PREFERRED STOCK NOTCHING
The two-notch differential between Kimco's IDR and its preferred stock rating is consistent with Fitch's criteria for corporate entities with an IDR of 'BBB+'. Based on Fitch's criteria report, 'Treatment and Notching of Hybrids in Nonfinancial Corporate and REIT Credit Analysis,' dated Nov. 25, 2014, the company's preferred stock is deeply subordinated and has loss absorption elements that would likely result in poor recoveries in the event of a corporate default.

KEY ASSUMPTIONS
--SSNOI growth of 3.5% in 2015 and 2016 and 1.7% in 2017;
--General and administrative expenses growth to approximate 12%-13% of recurring operating EBITDA;
--Recurring maintenance capital expenditures grow to approximate 11%-12% of recurring operating EBITDA;
--Development expenditures of approximately \\$260 million and redevelopment expenditures of \\$225 million through 2017;
--The disposition of \\$750 million of assets at a 7% yield in 2015. Fitch has not explicitly assumed any net transactional activity in 2016 or 2017, noting that volume over the past three years has generally balanced acquisitions and dispositions;
--Equity issuance of \\$500 million in 2015 and dividends per share of \\$0.97, \\$1.01 and \\$1.05 in 2015, 2016 and 2017, respectively;
--Unsecured debt issuances of \\$300 million in the second half of 2015 and \\$600 million in 2016 and 2017 to repay secured and unsecured maturities.

RATING SENSITIVITIES
Fitch does not envision positive momentum on Kimco's ratings and/or Outlook; however, the following factors may have a positive impact:
--Fitch's expectation of FCC sustaining above 2.5x (coverage was 2.7x for 2014 pro forma for Kimstone);
--Fitch's expectation of net debt-to-recurring operating EBITDA sustaining below 5x (leverage was 6.3x at Dec. 31, 2014 pro forma).
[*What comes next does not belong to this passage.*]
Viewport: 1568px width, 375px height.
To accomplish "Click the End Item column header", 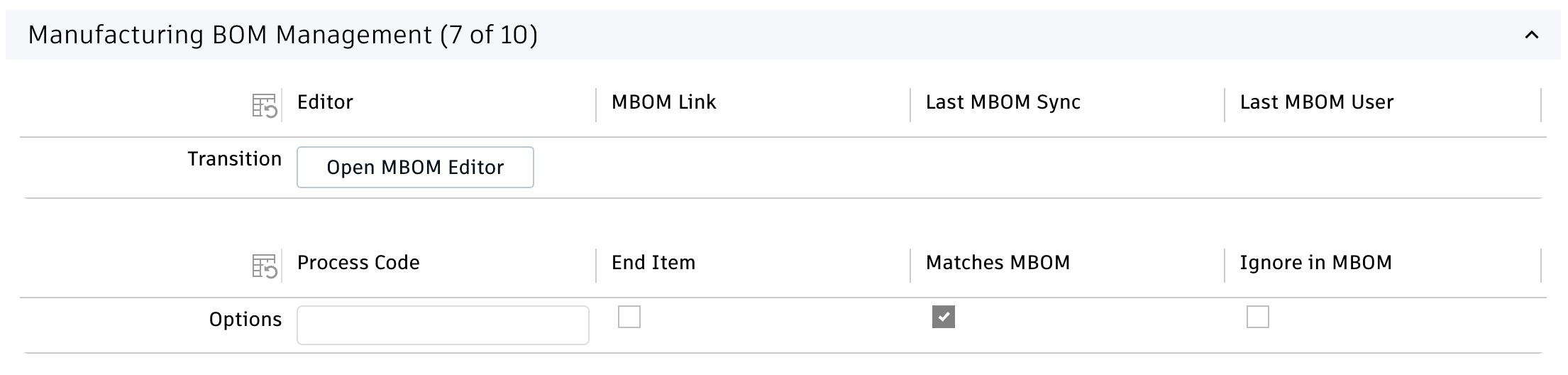I will click(653, 263).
The following factors may have a negative impact on Kimco's ratings and/or Outlook:
--Fitch's expectation of FCC sustaining below 2x;
--Fitch's expectation of leverage sustaining above 6.5x.

Fitch has affirmed the following ratings:

Kimco Realty Corporation:
--IDR at 'BBB+';
--Unsecured revolving credit facility at 'BBB+';
--Senior unsecured term loan at 'BBB+';
--Senior unsecured notes at 'BBB+';
--Preferred stock at 'BBB-'.

Kimco North Trust III:
--Senior unsecured guaranteed notes at 'BBB+'.

In addition, Fitch has withdrawn the ratings on the senior guaranteed term loan issued by KRC Lending S.A. de C.V. SOFOM ENR as the debt instrument was repaid.